Written problem:
Render every line of the records below as a JSON list of strings, one string per line, leaving out blank lines.

Record set:
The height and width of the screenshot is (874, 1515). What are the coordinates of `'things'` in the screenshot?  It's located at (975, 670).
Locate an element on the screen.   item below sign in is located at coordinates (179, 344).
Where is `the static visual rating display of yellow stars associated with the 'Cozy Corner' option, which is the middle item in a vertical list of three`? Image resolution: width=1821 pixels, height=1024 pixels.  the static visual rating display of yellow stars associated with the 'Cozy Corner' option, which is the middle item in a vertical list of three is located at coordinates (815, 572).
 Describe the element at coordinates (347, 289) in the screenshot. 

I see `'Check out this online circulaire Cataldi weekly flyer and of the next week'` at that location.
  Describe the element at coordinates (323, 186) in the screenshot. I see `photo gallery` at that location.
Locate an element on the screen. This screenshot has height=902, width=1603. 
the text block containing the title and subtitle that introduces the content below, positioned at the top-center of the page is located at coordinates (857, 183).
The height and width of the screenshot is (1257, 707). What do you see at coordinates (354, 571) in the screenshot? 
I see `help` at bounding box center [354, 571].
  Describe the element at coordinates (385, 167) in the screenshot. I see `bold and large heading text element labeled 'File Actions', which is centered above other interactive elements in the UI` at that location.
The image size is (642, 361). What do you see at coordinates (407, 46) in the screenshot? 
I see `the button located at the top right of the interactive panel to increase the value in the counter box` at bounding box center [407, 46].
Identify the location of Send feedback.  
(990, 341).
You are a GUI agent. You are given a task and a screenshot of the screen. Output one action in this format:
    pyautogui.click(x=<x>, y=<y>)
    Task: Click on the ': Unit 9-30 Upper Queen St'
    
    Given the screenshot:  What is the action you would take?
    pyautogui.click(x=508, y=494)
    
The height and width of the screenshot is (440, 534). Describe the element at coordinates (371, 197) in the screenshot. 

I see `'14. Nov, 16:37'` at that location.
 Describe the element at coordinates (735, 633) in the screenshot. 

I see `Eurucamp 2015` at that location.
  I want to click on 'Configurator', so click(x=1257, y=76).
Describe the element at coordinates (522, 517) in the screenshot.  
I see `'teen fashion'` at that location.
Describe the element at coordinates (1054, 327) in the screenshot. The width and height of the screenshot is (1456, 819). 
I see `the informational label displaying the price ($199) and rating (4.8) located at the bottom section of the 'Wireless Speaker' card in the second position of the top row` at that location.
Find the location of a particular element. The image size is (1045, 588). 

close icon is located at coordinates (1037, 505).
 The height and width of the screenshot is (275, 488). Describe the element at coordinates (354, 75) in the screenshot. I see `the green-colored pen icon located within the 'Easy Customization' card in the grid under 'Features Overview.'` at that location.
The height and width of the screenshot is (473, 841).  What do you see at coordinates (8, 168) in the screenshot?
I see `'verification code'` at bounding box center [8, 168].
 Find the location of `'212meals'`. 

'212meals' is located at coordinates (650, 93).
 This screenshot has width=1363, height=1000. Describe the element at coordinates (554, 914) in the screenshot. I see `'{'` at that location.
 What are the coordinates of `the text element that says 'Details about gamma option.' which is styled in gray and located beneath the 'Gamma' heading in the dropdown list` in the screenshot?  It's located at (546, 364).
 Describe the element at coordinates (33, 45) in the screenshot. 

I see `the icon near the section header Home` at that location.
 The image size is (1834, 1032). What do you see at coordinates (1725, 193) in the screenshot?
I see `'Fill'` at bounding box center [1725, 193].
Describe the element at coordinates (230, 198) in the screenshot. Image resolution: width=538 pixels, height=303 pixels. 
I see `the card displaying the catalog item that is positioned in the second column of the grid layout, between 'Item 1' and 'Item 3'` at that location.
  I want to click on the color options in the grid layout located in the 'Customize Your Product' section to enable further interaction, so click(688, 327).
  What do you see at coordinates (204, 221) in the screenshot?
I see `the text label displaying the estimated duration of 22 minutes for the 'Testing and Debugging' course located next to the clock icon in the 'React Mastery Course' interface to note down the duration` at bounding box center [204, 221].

Solution for this problem:
[
  "The height and width of the screenshot is (874, 1515). What are the coordinates of `'things'` in the screenshot?  It's located at (975, 670).",
  "Locate an element on the screen.   item below sign in is located at coordinates (179, 344).",
  "Where is `the static visual rating display of yellow stars associated with the 'Cozy Corner' option, which is the middle item in a vertical list of three`? Image resolution: width=1821 pixels, height=1024 pixels.  the static visual rating display of yellow stars associated with the 'Cozy Corner' option, which is the middle item in a vertical list of three is located at coordinates (815, 572).",
  " Describe the element at coordinates (347, 289) in the screenshot. ",
  "I see `'Check out this online circulaire Cataldi weekly flyer and of the next week'` at that location.",
  "  Describe the element at coordinates (323, 186) in the screenshot. I see `photo gallery` at that location.",
  "Locate an element on the screen. This screenshot has height=902, width=1603. ",
  "the text block containing the title and subtitle that introduces the content below, positioned at the top-center of the page is located at coordinates (857, 183).",
  "The height and width of the screenshot is (1257, 707). What do you see at coordinates (354, 571) in the screenshot? ",
  "I see `help` at bounding box center [354, 571].",
  "  Describe the element at coordinates (385, 167) in the screenshot. I see `bold and large heading text element labeled 'File Actions', which is centered above other interactive elements in the UI` at that location.",
  "The image size is (642, 361). What do you see at coordinates (407, 46) in the screenshot? ",
  "I see `the button located at the top right of the interactive panel to increase the value in the counter box` at bounding box center [407, 46].",
  "Identify the location of Send feedback.  ",
  "(990, 341).",
  "You are a GUI agent. You are given a task and a screenshot of the screen. Output one action in this format:",
  "    pyautogui.click(x=<x>, y=<y>)",
  "    Task: Click on the ': Unit 9-30 Upper Queen St'",
  "    Given the screenshot:  What is the action you would take?",
  "    pyautogui.click(x=508, y=494)",
  "The height and width of the screenshot is (440, 534). Describe the element at coordinates (371, 197) in the screenshot. ",
  "I see `'14. Nov, 16:37'` at that location.",
  " Describe the element at coordinates (735, 633) in the screenshot. ",
  "I see `Eurucamp 2015` at that location.",
  "  I want to click on 'Configurator', so click(x=1257, y=76).",
  "Describe the element at coordinates (522, 517) in the screenshot.  ",
  "I see `'teen fashion'` at that location.",
  "Describe the element at coordinates (1054, 327) in the screenshot. The width and height of the screenshot is (1456, 819). ",
  "I see `the informational label displaying the price ($199) and rating (4.8) located at the bottom section of the 'Wireless Speaker' card in the second position of the top row` at that location.",
  "Find the location of a particular element. The image size is (1045, 588). ",
  "close icon is located at coordinates (1037, 505).",
  " The height and width of the screenshot is (275, 488). Describe the element at coordinates (354, 75) in the screenshot. I see `the green-colored pen icon located within the 'Easy Customization' card in the grid under 'Features Overview.'` at that location.",
  "The height and width of the screenshot is (473, 841).  What do you see at coordinates (8, 168) in the screenshot?",
  "I see `'verification code'` at bounding box center [8, 168].",
  " Find the location of `'212meals'`. ",
  "'212meals' is located at coordinates (650, 93).",
  " This screenshot has width=1363, height=1000. Describe the element at coordinates (554, 914) in the screenshot. I see `'{'` at that location.",
  " What are the coordinates of `the text element that says 'Details about gamma option.' which is styled in gray and located beneath the 'Gamma' heading in the dropdown list` in the screenshot?  It's located at (546, 364).",
  " Describe the element at coordinates (33, 45) in the screenshot. ",
  "I see `the icon near the section header Home` at that location.",
  " The image size is (1834, 1032). What do you see at coordinates (1725, 193) in the screenshot?",
  "I see `'Fill'` at bounding box center [1725, 193].",
  "Describe the element at coordinates (230, 198) in the screenshot. Image resolution: width=538 pixels, height=303 pixels. ",
  "I see `the card displaying the catalog item that is positioned in the second column of the grid layout, between 'Item 1' and 'Item 3'` at that location.",
  "  I want to click on the color options in the grid layout located in the 'Customize Your Product' section to enable further interaction, so click(688, 327).",
  "  What do you see at coordinates (204, 221) in the screenshot?",
  "I see `the text label displaying the estimated duration of 22 minutes for the 'Testing and Debugging' course located next to the clock icon in the 'React Mastery Course' interface to note down the duration` at bounding box center [204, 221]."
]